# Strichcode



## Vale-Feil (22. November 2005)

Hi Leute ich bin gerade dabei ein Layout für ein Etikett zu machen und muss ein Strichcode reinarbeiten. Nun mein Problem. Wie groß muss der Strichcode mindestens sein. Ich hoffe ihr könnt mir helfen.

Gruß vale-feil


----------



## misswebmistress (22. November 2005)

Ich würde mal sagen das kommt auf den Barcode an.
Hast du den Code schon oder musst du ihn erst erzeugen?
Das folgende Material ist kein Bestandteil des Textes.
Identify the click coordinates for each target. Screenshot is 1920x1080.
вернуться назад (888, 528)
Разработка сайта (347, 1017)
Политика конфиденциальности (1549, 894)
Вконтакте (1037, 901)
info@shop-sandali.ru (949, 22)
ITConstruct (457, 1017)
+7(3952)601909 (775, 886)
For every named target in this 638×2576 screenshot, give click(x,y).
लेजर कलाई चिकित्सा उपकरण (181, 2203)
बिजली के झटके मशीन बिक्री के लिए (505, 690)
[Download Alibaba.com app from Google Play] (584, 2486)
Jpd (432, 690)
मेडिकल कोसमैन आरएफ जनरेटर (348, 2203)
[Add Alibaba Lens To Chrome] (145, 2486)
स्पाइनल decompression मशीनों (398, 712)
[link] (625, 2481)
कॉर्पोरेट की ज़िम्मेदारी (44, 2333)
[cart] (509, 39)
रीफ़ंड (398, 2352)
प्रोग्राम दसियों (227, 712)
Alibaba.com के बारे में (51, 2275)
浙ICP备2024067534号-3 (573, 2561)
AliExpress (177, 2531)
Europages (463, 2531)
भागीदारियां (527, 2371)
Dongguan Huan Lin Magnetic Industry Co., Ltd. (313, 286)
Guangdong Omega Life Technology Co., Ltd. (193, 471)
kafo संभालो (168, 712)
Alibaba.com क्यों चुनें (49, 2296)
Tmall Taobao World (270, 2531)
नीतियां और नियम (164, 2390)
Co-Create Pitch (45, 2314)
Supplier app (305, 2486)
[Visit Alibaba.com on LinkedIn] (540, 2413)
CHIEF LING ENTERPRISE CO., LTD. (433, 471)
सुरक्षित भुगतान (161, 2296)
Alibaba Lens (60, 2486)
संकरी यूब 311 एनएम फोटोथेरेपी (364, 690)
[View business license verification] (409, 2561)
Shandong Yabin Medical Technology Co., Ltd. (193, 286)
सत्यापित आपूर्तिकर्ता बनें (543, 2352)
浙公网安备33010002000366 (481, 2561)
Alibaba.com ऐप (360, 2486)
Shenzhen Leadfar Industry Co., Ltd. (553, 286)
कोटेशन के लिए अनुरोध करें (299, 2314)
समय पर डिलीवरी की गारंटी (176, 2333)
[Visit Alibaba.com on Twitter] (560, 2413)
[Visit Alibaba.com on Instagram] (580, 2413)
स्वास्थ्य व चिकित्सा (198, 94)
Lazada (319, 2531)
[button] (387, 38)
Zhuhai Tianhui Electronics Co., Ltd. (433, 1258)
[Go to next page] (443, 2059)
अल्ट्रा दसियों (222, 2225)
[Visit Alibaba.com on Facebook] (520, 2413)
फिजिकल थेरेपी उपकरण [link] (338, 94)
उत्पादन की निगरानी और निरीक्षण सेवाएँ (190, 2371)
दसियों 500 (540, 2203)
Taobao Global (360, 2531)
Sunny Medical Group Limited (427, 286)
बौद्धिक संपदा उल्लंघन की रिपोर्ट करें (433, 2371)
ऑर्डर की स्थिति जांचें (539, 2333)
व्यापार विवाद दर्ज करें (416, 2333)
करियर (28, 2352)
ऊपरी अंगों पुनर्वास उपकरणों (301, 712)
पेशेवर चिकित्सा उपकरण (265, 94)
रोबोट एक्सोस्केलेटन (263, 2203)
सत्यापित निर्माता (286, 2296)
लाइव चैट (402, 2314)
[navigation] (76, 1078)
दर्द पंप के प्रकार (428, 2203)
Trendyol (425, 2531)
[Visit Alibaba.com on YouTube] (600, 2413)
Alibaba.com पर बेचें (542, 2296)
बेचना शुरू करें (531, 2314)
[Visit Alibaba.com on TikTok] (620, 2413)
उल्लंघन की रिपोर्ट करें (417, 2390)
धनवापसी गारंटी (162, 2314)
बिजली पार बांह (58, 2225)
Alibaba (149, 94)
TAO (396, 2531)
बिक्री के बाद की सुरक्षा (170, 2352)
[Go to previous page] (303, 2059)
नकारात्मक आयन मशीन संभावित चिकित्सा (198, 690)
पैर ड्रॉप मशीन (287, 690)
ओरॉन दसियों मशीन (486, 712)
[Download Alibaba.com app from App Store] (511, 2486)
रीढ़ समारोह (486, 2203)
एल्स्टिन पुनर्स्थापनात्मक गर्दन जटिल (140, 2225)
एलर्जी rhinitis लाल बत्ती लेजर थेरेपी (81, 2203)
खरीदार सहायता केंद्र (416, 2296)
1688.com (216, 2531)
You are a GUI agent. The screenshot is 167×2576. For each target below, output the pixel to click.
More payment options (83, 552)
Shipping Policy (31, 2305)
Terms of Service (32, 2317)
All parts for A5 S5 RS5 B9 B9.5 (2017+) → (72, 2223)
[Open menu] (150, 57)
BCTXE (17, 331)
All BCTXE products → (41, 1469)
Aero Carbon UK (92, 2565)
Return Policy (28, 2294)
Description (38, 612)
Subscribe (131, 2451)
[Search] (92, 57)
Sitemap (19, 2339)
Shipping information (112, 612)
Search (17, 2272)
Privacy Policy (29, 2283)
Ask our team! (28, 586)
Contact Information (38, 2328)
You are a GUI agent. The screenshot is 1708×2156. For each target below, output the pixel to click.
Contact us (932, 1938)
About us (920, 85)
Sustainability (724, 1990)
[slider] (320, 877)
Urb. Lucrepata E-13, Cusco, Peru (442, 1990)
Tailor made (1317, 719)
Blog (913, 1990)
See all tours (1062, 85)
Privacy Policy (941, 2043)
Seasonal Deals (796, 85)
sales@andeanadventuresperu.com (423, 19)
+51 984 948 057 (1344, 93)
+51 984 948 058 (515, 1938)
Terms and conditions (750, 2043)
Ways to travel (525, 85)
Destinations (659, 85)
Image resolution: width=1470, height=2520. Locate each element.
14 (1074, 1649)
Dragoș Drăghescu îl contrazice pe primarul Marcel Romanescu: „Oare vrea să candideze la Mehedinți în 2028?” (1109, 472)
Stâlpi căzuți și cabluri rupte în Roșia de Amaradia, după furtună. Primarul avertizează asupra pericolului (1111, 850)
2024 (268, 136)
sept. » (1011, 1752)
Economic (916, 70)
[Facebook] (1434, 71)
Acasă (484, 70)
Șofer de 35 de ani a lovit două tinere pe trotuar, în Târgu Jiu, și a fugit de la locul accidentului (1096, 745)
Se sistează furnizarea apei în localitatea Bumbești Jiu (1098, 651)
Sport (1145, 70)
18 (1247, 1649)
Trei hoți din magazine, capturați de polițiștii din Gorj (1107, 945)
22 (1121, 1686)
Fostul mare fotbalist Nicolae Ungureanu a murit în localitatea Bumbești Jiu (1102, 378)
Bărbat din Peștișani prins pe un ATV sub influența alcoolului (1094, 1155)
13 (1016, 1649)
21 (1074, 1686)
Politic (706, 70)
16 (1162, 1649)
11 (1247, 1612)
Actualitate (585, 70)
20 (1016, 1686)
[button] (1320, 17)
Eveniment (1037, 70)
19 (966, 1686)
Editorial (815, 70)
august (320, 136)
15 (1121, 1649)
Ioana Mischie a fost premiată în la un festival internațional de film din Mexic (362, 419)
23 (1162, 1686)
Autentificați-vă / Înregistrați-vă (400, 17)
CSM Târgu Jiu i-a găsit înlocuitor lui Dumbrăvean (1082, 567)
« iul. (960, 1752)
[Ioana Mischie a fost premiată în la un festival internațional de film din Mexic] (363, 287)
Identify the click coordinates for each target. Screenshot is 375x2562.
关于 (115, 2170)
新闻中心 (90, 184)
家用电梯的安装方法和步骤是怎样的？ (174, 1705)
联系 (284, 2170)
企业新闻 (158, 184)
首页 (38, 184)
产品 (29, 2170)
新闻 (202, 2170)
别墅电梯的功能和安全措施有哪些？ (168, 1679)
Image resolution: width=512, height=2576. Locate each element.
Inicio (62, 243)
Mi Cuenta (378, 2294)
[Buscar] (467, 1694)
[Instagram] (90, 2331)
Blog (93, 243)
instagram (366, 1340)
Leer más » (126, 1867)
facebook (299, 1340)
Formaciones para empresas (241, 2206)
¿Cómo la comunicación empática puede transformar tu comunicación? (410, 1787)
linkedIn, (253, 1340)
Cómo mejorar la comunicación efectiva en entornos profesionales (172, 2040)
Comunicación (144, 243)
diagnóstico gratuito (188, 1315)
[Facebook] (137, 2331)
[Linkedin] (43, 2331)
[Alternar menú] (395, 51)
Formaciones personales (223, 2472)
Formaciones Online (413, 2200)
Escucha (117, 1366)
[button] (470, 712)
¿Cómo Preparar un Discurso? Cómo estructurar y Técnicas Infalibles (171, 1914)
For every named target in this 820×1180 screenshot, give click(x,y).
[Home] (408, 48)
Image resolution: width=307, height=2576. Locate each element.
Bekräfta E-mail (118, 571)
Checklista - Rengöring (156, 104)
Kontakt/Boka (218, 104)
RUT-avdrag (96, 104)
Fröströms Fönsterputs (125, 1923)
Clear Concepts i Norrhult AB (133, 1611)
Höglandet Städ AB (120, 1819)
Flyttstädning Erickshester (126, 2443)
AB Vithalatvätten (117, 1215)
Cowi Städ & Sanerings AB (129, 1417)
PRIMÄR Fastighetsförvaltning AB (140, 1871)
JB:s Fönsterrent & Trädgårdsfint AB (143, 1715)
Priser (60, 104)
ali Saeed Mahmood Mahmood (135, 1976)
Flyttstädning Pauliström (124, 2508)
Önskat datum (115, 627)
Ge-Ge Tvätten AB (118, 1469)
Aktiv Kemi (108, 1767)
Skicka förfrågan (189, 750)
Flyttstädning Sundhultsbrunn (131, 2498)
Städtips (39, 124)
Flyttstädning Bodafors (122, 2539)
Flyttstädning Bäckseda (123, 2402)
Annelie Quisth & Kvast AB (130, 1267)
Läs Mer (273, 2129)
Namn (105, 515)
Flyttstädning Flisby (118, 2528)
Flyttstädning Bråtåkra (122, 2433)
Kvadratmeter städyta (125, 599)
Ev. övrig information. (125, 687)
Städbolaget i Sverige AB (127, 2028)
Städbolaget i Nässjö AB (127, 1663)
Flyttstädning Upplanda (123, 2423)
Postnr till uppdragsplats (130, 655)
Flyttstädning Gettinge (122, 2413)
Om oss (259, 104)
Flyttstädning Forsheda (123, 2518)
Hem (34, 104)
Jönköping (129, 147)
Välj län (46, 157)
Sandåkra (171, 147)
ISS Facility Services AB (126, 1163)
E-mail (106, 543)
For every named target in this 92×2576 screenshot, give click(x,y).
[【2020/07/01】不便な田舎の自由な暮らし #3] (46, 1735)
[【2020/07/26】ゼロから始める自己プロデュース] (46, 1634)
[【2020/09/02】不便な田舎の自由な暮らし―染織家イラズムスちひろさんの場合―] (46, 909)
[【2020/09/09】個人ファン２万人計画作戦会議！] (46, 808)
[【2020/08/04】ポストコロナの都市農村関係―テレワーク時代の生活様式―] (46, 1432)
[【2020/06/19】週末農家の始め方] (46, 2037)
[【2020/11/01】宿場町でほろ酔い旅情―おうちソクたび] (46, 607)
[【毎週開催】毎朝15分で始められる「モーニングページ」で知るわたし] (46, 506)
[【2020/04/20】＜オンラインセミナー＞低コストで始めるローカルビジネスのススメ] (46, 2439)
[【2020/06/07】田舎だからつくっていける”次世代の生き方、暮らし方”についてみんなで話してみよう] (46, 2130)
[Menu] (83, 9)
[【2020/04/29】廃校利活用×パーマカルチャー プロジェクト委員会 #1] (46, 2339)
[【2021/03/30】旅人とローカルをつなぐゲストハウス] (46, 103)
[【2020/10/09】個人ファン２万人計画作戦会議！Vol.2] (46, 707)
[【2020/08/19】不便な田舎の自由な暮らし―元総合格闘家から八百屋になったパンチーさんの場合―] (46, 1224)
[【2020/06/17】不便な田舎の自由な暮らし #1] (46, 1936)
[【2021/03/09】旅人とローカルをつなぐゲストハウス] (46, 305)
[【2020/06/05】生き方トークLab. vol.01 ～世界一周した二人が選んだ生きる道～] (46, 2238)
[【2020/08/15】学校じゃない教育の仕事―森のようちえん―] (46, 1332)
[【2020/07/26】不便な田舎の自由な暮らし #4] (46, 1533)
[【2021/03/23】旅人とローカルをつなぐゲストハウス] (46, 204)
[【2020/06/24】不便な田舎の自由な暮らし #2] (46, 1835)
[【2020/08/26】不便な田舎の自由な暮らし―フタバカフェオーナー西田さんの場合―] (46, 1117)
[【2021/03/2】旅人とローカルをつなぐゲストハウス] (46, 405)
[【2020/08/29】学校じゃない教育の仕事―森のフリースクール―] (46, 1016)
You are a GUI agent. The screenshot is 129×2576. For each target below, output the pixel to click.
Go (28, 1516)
Je nach Art (EAN, UPCA, Interleaved) können die Codes kürzer oder länger ausfallen,
es gibt auch eigene Fonts für Barcodes.


----------



## Vale-Feil (22. November 2005)

Ich müsste ihn noch anfordern. Bei diesen Arten ist es egal welche ich nehme?


----------



## misswebmistress (22. November 2005)

Das kann ich dir nicht genau sagen wofür man welche "Code-Art" verwendet.
Ich stand nur einmal vor dem selben Problem wie du   
Am besten du fragst nach welche Art sie üblicherweise verwenden.
Achte aufjedenfall drauf dass der Code klar dargestellt wird!!


----------



## Mamphil (22. November 2005)

Hallo,

nimm doch ein vergleichbares Produkt und messe dort den Strichcode aus... Mit der Größe solltest du auf alle Fälle richtig liegen.

Mamphil


----------